Brano
È noto che il panorama delle grandi aziende legate al mondo ed ai mercati dell’Information Technologies sia sempre in grande fermento e, soprattutto negli ultimi anni, si registra una crescente esigenza in termini di servizi e di risorse: per tale ragione, molte aziende stanno valutando un cambiamento radicale, spostando la loro attenzione su soluzioni Cloud oriented che richiedono un nuovo approccio alla Cloud Enterprise security.
Indice degli argomenti
I punti chiave di una soluzione cloud
Microsoft definisce il cloud come: “un sistema per la distribuzione di servizi di calcolo, come server, risorse di archiviazione, database, rete, software e intelligence, tramite Internet (“il cloud”), per offrire innovazione rapida, risorse flessibili ed economie di scala. Paghi solo per i servizi Cloud che usi e risparmi sui costi operativi, esegui l’infrastruttura in modo più efficiente e ridimensioni le risorse in base all’evoluzione delle esigenze aziendali”.

Righe elencate
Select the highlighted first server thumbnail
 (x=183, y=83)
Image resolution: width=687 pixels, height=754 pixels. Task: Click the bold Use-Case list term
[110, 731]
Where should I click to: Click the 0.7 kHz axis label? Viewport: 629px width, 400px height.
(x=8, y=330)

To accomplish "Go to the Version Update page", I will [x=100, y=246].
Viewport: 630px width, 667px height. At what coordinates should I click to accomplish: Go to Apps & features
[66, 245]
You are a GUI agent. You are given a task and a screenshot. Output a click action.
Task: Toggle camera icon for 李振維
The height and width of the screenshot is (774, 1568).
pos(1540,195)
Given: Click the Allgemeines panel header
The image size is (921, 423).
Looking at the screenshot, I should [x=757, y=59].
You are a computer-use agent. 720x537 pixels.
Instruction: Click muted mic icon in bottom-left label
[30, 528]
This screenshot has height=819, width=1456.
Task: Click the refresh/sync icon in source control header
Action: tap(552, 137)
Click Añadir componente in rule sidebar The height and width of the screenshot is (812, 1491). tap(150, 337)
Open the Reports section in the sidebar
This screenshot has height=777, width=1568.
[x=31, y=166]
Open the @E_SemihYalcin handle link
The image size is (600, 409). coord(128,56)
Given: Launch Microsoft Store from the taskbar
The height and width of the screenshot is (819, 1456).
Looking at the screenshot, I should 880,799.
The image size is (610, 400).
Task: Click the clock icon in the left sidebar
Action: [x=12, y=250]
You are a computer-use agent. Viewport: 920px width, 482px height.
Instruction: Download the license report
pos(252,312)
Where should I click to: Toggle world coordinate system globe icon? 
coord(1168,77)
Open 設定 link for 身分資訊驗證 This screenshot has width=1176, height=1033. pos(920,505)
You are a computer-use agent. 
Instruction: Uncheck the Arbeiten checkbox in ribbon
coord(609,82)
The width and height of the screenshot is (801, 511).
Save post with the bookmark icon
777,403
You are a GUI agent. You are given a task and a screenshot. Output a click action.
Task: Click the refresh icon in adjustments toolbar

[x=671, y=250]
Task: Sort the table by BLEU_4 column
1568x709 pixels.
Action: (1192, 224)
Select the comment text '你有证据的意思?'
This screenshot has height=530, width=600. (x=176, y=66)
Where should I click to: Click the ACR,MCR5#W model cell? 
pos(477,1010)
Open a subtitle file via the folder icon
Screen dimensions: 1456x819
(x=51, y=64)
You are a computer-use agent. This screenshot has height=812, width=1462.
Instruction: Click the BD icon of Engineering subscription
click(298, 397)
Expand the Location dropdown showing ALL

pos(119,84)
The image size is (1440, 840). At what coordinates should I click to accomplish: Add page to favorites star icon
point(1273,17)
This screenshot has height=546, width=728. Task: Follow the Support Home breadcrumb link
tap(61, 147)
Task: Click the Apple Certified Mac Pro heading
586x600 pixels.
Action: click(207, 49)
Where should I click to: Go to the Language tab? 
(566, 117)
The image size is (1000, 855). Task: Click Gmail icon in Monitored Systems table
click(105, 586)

Compiti da svolgere
1) Ricopia dal brano sul cloud il passo che va da "È noto che il" fino a "Cloud Enterprise security." incluso.
2) Secondo la definizione di Microsoft riportata nel brano sul cloud, attraverso quale mezzo vengono distribuiti i servizi di calcolo?
Per rispondere basati soltanto sul brano.

Soluzioni
1)
È noto che il panorama delle grandi aziende legate al mondo ed ai mercati dell’Information Technologies sia sempre in grande fermento e, soprattutto negli ultimi anni, si registra una crescente esigenza in termini di servizi e di risorse: per tale ragione, molte aziende stanno valutando un cambiamento radicale, spostando la loro attenzione su soluzioni Cloud oriented che richiedono un nuovo approccio alla Cloud Enterprise security.

2) Attraverso Internet.